作業目標: 次の(a)〜(c)が洗車機に関する本文と一致するかを「はい」か「いいえ」で判定し、それぞれ判定の根拠となる本文の語句を引用せよ。(a) 特許文献1の洗車機は、門型の本体を自動車を跨ぐように往復走行させる。(b) 側面ブラシは、開いたまま位置CP’から位置CP”まで移動する。(c) 本発明の洗車機は、左右一対の側面ブラシを備える。

説明

洗車機

【課題】 本発明の課題は、側面ブラシがナンバープレートに引っ掛かってプレートやブラシを損傷させることがなく、しかも洗い残しをなくした洗車機を提供することにある。
【解決手段】 洗車機本体1に対する自動車Aの側面位置を検出する手段30a・30bと、検出手段で与える側面位置に基づいて自動車の幅方向の中心位置を検出する手段30cと、側面ブラシ4L・4Rにより車体側面のブラッシングから引き続いて車体前後面をブラッシングする際に、検出した車体中心位置CPから右(もしくは左)に所定距離ずらした位置CP’に側面ブラシ4L・4Rを閉じてから、そのずらした位置CP’と逆方向の車体中心位置CPから左(もしくは右)に所定距離ずらした位置CP”まで側面ブラシ4L・4Rを閉じたまま移動させた後、側面ブラシ4L・4Rを開くよう制御する手段30を備えた。

【発明の詳細な説明】
【技術分野】
【0001】
本発明は、左右一対の側面ブラシを備え、側面ブラシを車体形状に沿って開閉しつつブラッシングして、自動車車体の側面および前後面を自動洗浄する洗車機に関し、特に側面ブラシで車体前後面を洗浄する際に、ナンバープレートの破損を防止するための処理に関するものである。
【背景技術】
【0002】
この種の洗車機として、本出願人は特許文献1を提案している。この洗車機は、門型に形成された本体を自動車を跨ぐように往復走行させ、この本体に備えた左右一対の側面ブラシにより自動車車体の側面および前後面をブラッシングするものであり、車体前面をブラッシングする際には自動車車体の中心位置を目標として側面ブラシを閉じ、側面ブラシを低速もしくは接触の程度を弱めることでナンバープレートの破損を防止している。

収集データ:
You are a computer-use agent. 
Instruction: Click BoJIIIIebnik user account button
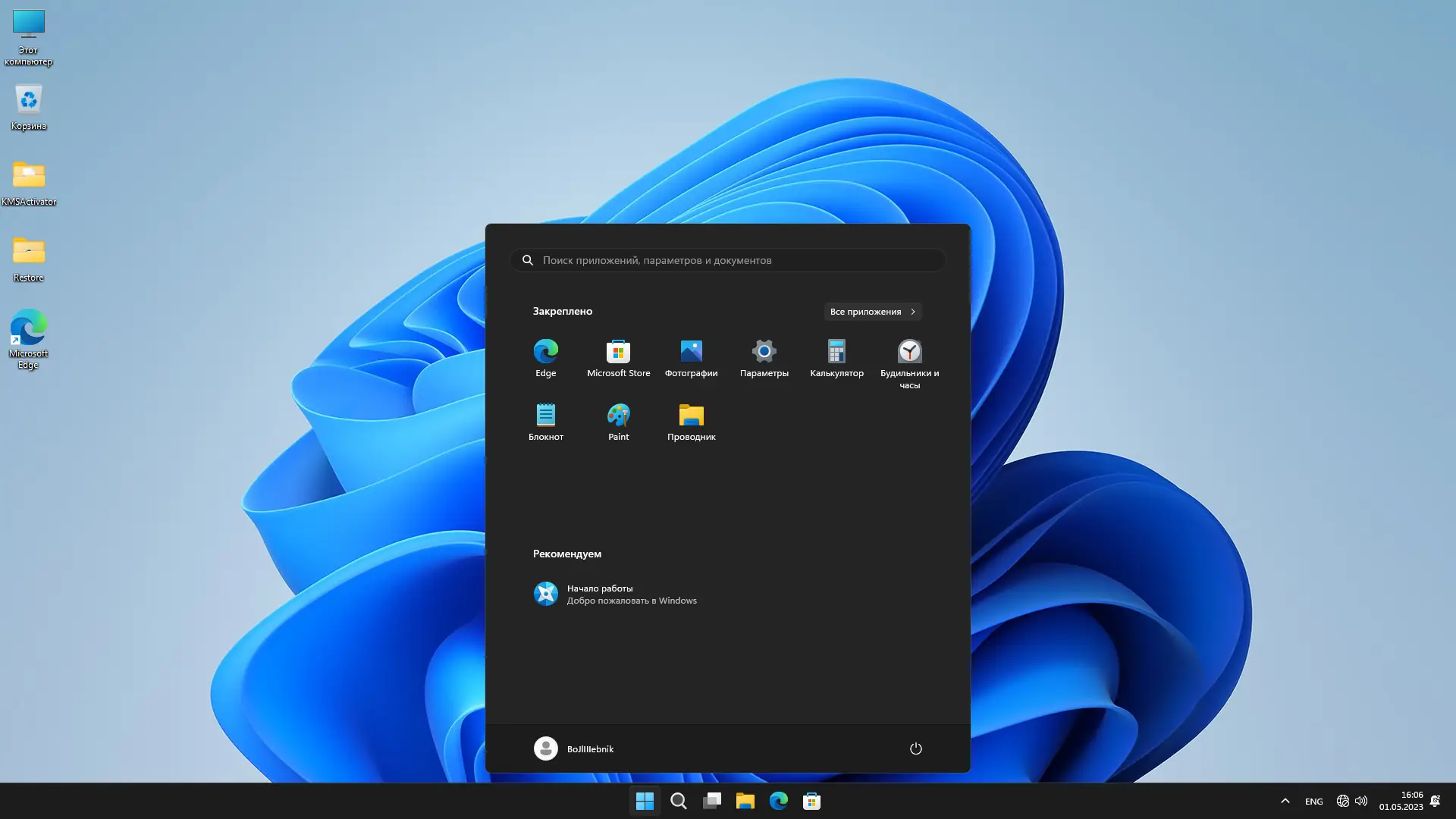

完全な解答:
(a) はい。「門型に形成された本体を自動車を跨ぐように往復走行させ」
(b) いいえ。「側面ブラシ4L・4Rを閉じたまま移動させた後、側面ブラシ4L・4Rを開く」
(c) はい。「左右一対の側面ブラシを備え」